„Ohne Zuckerzusatz“ bedeutet, dass kein Zucker zugefügt wurde, nicht jedoch, dass kein natürlicher Zucker vorhanden ist. „Zuckerfrei“ erfordert extrem niedrige Gehalte je Portion. Achte außerdem auf konzentrierte Fruchtpürees, Süßstoffe und Saftkonzentrate. Entscheidend bleibt der Wert pro 100 Gramm, der sämtliche Wortakrobatik relativiert und deinen Vergleich unbestechlich macht.

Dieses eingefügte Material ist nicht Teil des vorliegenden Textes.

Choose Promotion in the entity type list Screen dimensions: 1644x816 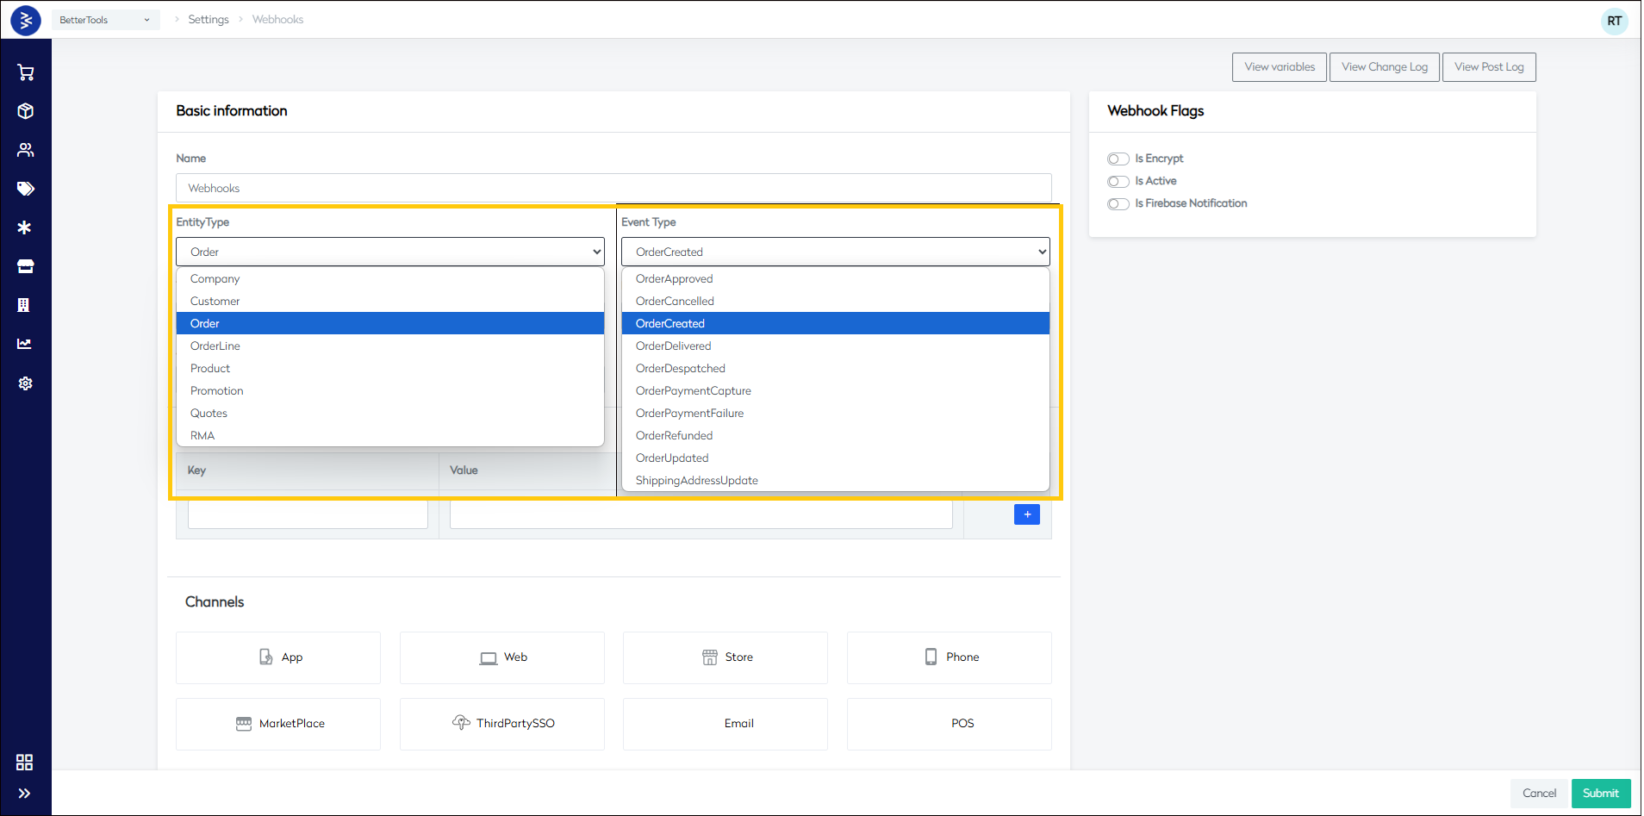(x=217, y=391)
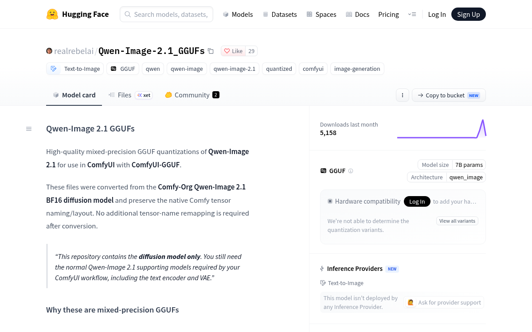Image resolution: width=532 pixels, height=332 pixels.
Task: Expand the extra navigation menu
Action: click(x=412, y=14)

In Europa gilt: „Eiweißquelle“ erfordert mindestens zwölf Prozent des Energiegehalts aus Protein, „proteinreich“ zwanzig Prozent. Prüfe daher, ob der dezent platzierte Zahlenblock die großen Buchstaben vorne wirklich stützt. Vergleiche gleichzeitig Zucker, Salz und Ballaststoffe, denn ein hoher Proteingehalt rechtfertigt keine unerwünschten Begleiter, die am Ende deine Ziele unterlaufen könnten.
Wörter wie „natürlich“, „rein“ oder „pflanzlich“ wecken Vertrauen, beschreiben jedoch keine vollständige Nährwertqualität. Pflanzlich kann zuckrig, salzig oder stark verarbeitet sein. Prüfe deshalb unabhängig von Wohlklang und Farbe, wie die harten Zahlen aussehen. Datenkompetenz schützt vor dem Gesundheits-Halo, der kleine Vorteile groß erscheinen lässt und kritische Werte elegant verdeckt.
Ein grünes Etikett oder ein Blatt-Icon lässt Inhalte automatisch gesünder erscheinen. Das nennt sich Gesundheits-Halo. Mach dir diesen Effekt bewusst und halte direkt dagegen: drehe die Packung um, lies Zucker, Salz, Ballaststoffe pro 100 Gramm, vergleiche mindestens drei Alternativen. So neutralisierst du Priming und entscheidest nach Inhalt statt Anmutung.